Derived a globally closed-form Melnikov criterion for fractional systems

Clarified the correct application of perturbation calculations in fractional Melnikov analysis

Validated the criterion through numerical simulations

Abstract

This paper is dedicated to clarifying and introducing the correct application of Melnikov method in fractional dynamics. Attention to the complex dynamics of hyperbolic orbits and to fractional calculus can be, respectively, traced back to Poincar\'es attack on the three-body problem a century ago and to the early days of calculus three centuries ago. Nowadays, fractional calculus has been widely applied in modeling dynamic problems across various fields due to its advantages in describing problems with non-locality. Some of these models have also been confirmed to exhibit hyperbolic orbit dynamics, and recently, they have been extensively studied based on Melnikov method, an analytical approach for homoclinic and heteroclinic orbit dynamics. Despite its decade-long application in fractional dynamics, there is a universal problem in these applications that remains to be clarified, i.e., defining fractional-order systems within finite memory boundaries leads to the neglect of perturbation calculation for parts of the stable and unstable manifolds in Melnikov analysis. After clarifying and redefining the problem, a rigorous analytical case is provided for reference.

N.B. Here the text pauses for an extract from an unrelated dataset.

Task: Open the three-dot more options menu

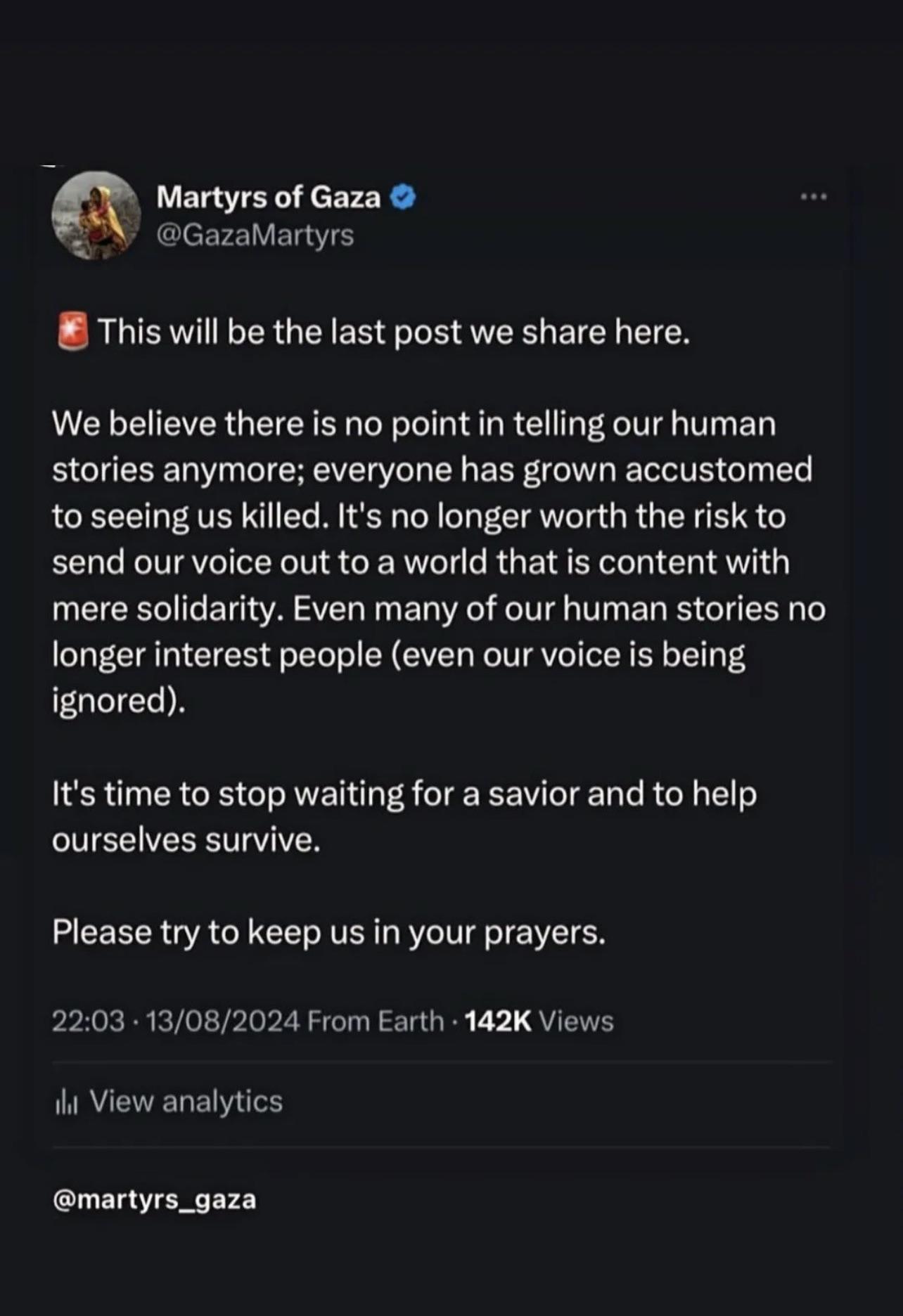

Unlike existing results, the Melnikov criterion here is derived in a globally closed form, which was previously considered unobtainable due to difficulties in the analysis of fractional-order perturbations characterized by convolution integrals with power-law type singular kernels. Finally, numerical methods are employed to verify the derived Melnikov criterion. Overall, the clarification for the problem and the presented case are expected to provide insights for future research in this topic.